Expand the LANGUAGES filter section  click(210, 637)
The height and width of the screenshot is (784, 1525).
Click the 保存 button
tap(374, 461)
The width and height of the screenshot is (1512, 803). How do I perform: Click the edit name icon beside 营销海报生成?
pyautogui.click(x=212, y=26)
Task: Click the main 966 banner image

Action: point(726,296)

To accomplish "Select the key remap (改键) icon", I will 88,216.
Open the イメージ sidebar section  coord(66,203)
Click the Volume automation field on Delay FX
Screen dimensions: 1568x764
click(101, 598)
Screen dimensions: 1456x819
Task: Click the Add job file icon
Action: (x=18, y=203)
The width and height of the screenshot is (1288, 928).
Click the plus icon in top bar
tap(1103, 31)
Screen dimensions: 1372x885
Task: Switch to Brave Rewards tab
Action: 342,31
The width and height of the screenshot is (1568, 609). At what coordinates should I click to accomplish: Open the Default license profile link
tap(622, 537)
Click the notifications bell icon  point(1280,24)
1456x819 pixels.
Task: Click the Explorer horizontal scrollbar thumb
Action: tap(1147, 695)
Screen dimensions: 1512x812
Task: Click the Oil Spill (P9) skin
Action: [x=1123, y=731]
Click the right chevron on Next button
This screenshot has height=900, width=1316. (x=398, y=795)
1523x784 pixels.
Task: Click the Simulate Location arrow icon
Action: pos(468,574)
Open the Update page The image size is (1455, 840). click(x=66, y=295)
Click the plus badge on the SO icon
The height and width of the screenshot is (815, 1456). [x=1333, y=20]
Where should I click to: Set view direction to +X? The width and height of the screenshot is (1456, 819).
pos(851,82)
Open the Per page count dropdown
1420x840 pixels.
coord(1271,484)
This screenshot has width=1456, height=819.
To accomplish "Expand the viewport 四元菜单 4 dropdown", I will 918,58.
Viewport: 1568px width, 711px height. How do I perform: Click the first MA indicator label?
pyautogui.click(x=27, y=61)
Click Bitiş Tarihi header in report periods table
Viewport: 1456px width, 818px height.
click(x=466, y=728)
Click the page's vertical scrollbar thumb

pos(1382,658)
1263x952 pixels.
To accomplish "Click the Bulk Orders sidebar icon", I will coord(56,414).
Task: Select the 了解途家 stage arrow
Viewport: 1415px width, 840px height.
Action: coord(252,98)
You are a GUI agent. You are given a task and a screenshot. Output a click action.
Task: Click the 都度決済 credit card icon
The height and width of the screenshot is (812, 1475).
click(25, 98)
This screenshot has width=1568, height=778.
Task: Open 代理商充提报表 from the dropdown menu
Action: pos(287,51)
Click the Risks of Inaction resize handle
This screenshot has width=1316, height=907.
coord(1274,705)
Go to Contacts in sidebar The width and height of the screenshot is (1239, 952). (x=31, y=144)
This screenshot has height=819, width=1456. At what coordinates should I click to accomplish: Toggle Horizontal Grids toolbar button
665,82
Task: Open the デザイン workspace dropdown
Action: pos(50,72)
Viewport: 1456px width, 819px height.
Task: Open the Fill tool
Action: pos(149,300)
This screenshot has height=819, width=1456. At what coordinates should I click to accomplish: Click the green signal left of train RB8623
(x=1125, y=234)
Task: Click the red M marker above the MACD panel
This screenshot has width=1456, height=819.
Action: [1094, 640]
______
**WHAT TO PRODUCE:**
Look for the word "will" throughout the material above and copy every line that has it.

**TASK ANSWER:**
To accomplish "Select the key remap (改键) icon", I will 88,216.
To accomplish "Expand the viewport 四元菜单 4 dropdown", I will 918,58.
To accomplish "Click the Bulk Orders sidebar icon", I will coord(56,414).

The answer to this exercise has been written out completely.